Again, not actually colored. But those different colors are different pieces of the message that the bot will care about. We have the user's nickname, their user string, the hostname (aka IP address), what command they used, the location they used it, and the message itself.
When the bot receives this (after it has connected) it sends this to one of three message processing threads that run simultaneously. They're all racing to grab the messages as they come in, so I don't know which one gets it, but it really doesn't matter.
When a thread gets the message the first thing it does is check to see "Is my name in it?". If it is then it will print it in the terminal in orange, otherwise in black (or white if you have a black terminal). The next thing it checks is "Is the message part of the message of the day?". The message of the day, for those unfamiliar with IRC, is a huge conglomerate of messages that are sent when you first connect. There are several hundred of them. You cannot reply. You needn't take any action regarding them, so the bot can just ignore these.

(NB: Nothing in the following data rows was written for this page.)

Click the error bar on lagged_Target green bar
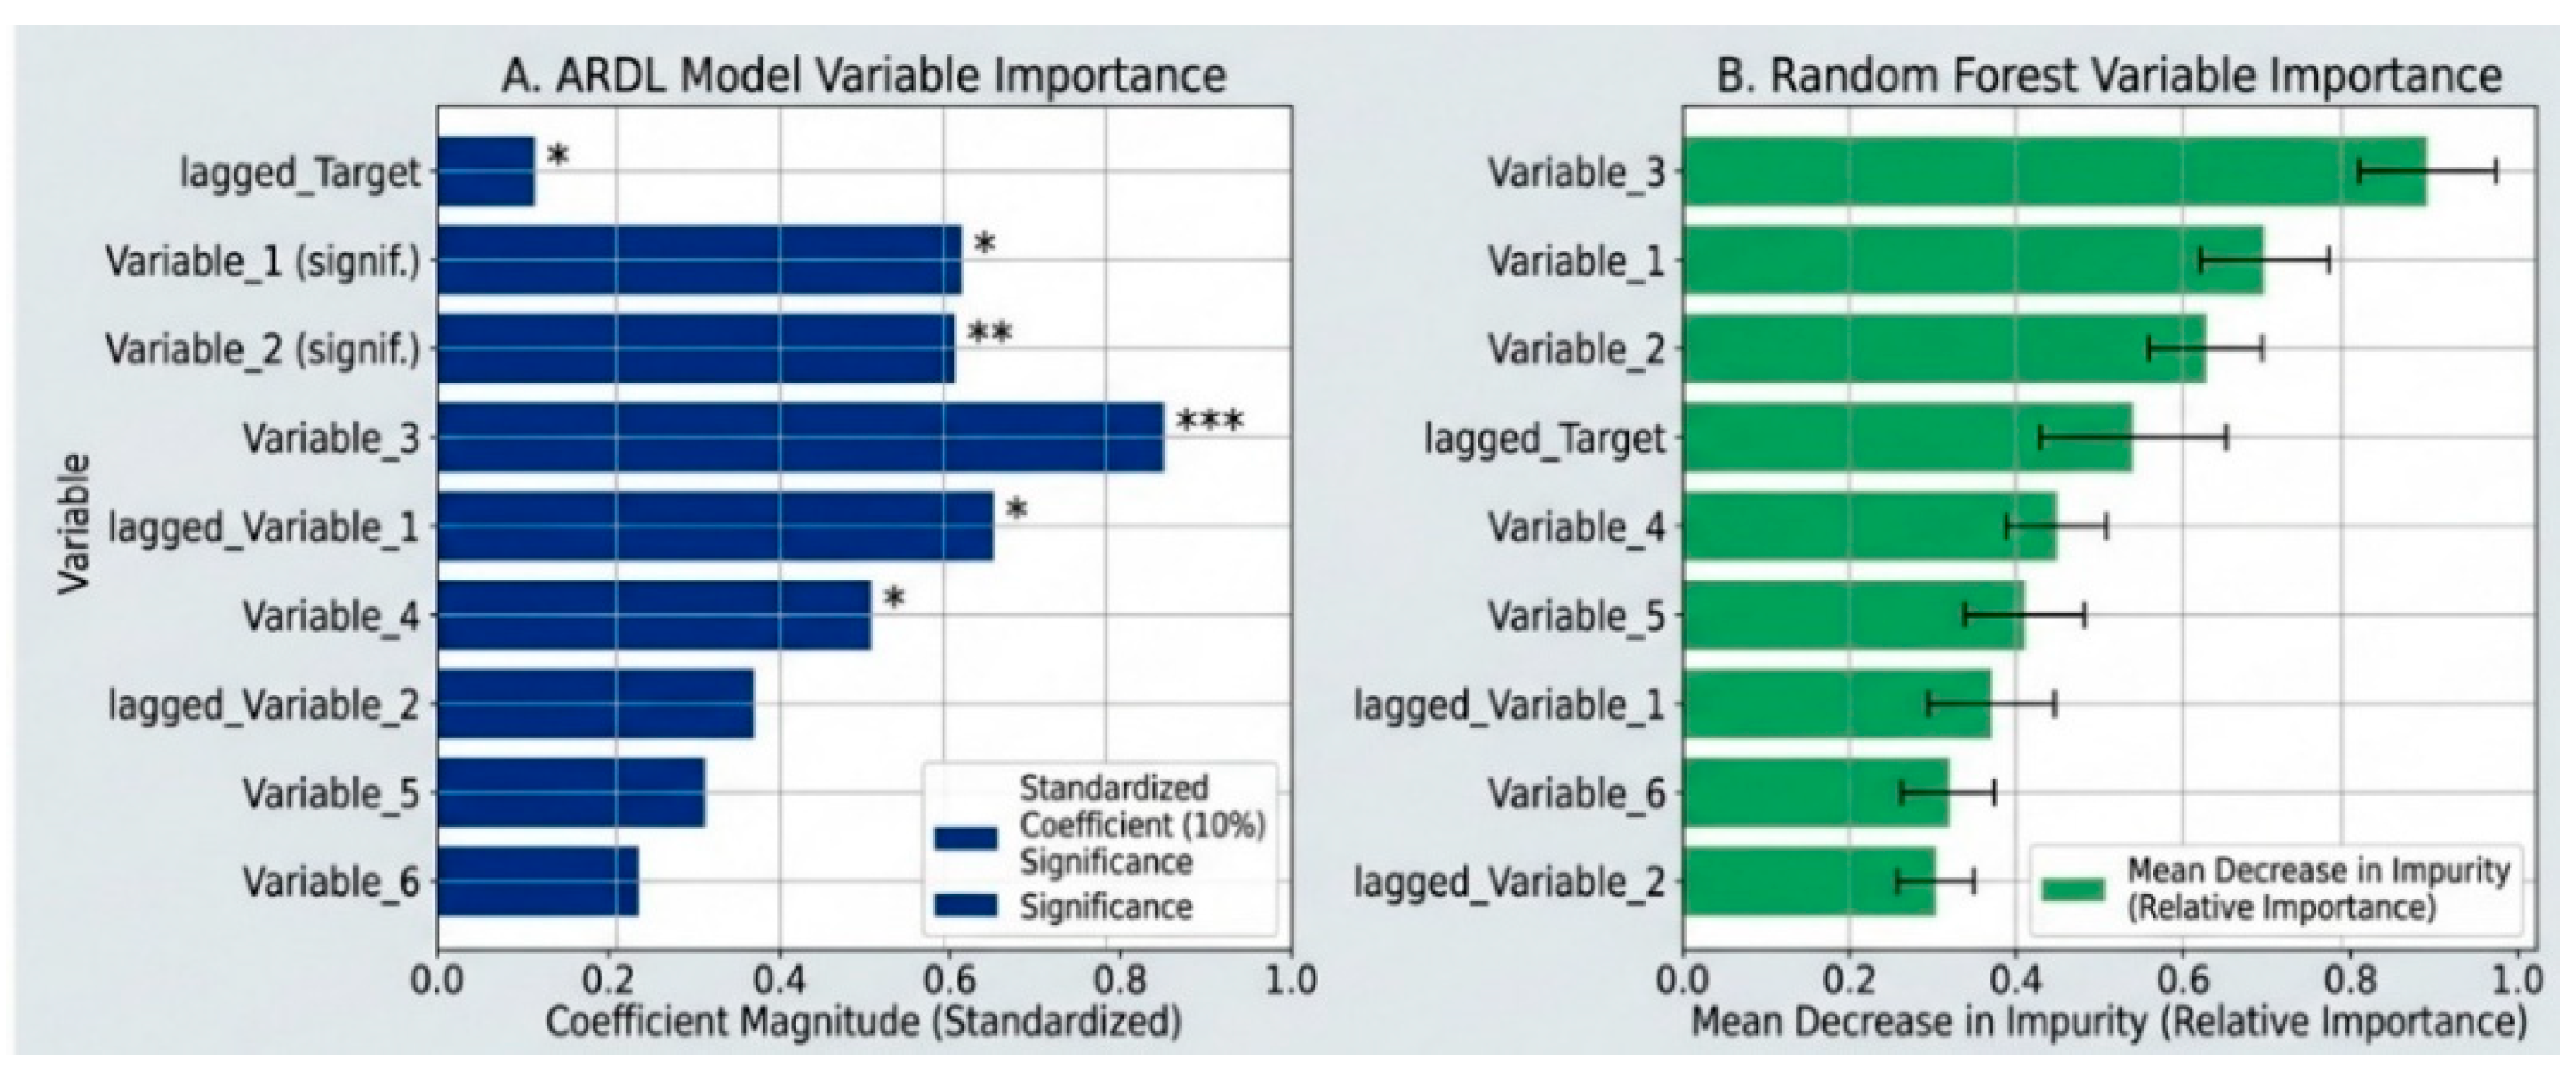point(2133,438)
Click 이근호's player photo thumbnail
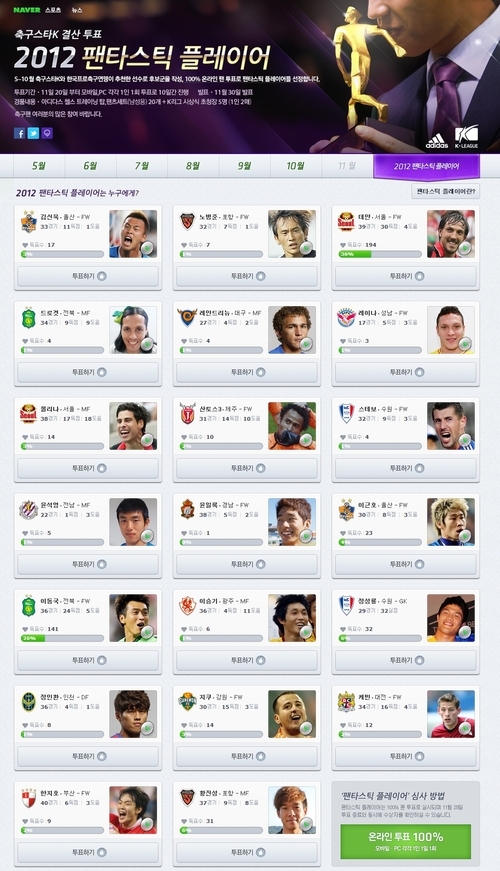 point(451,522)
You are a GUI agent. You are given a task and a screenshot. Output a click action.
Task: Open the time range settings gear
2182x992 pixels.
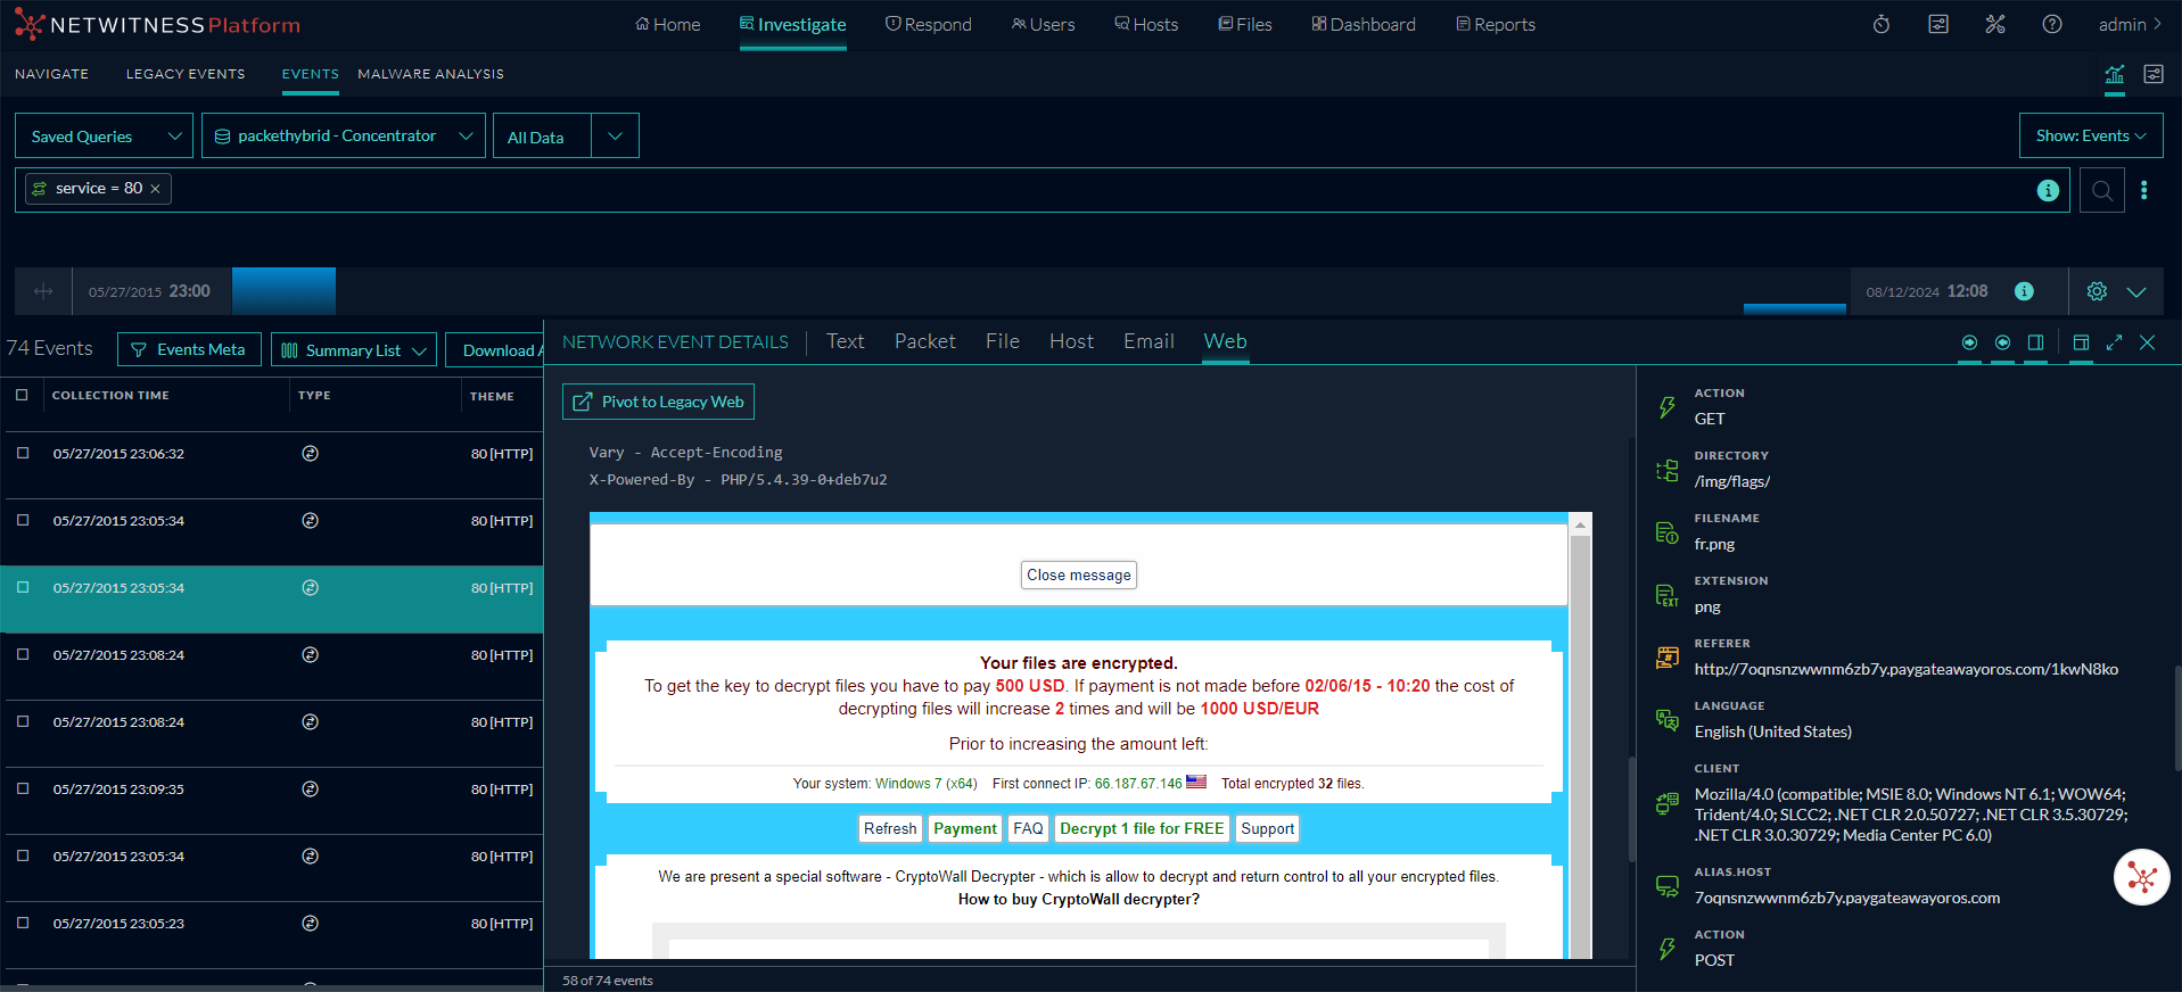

After both of those checks the message is passed to another script. The connection script actually executes a second script — with the message and the bot's name as arguments — and captures its output. Now before you start thinking of ways to compromise my system (or anyone else who hopefully, eventually runs Gambot) by abusing that, stop. Before being sent to the processing script the message is encoded. It takes that 'Hi Mom' message, and turn it into this (again color coded):
%3A%47%61%6D%62%69%74%21%7E%47%61%6D%62%69%74%40%77%65%73%6E%6F%74%68%2F%64%65%76%65%6C%6F%70%65%72%2F%67%72%69%63%6B%69%74%20%50%52%49%56%4D%53%47%20%23%23%47%61%6D%62%6F%74%20%3A%48%69%20%4D%6F%6D%21
And while I don't want to outright challenge the devious masterminds to find a way around that, I think it's pretty secure.
The message processing script receives that and begins by decoding it, and then chopping it up. All those colored pieces become different variables ($sender, $account, $hostname, $command, $target, and $message respectively).
From there runs various conditions on it. For example if $command is PRIVMSG then we know a message has been sent. If $message is "[bot's name] hug bob" the bot should hug bob. Also all the commands work privately for the bot because the message processing script is sent the bot's name. Because it knows its own name it can check if the $target is the same as $self. If it is, that means that it is being privately messaged. Then it can just prepend its own name to $message, and voila; there's now no difference between private commands and public ones.
So after the chopping there are several main conditions. if ($command eq 'PRIVMSG'}, if ($command eq 'JOIN'), and so on. Each one of these has several regular expression matches under them such as:
elsif ($message =~ /$sl !?hug (.+)/)
Each of those commands will set a variable called $output. At the very end of the script, $output will be printed as the output of the script. The connection script will grab that, and send it through the connection.
And that is how a single message passes through Gambot's bowels.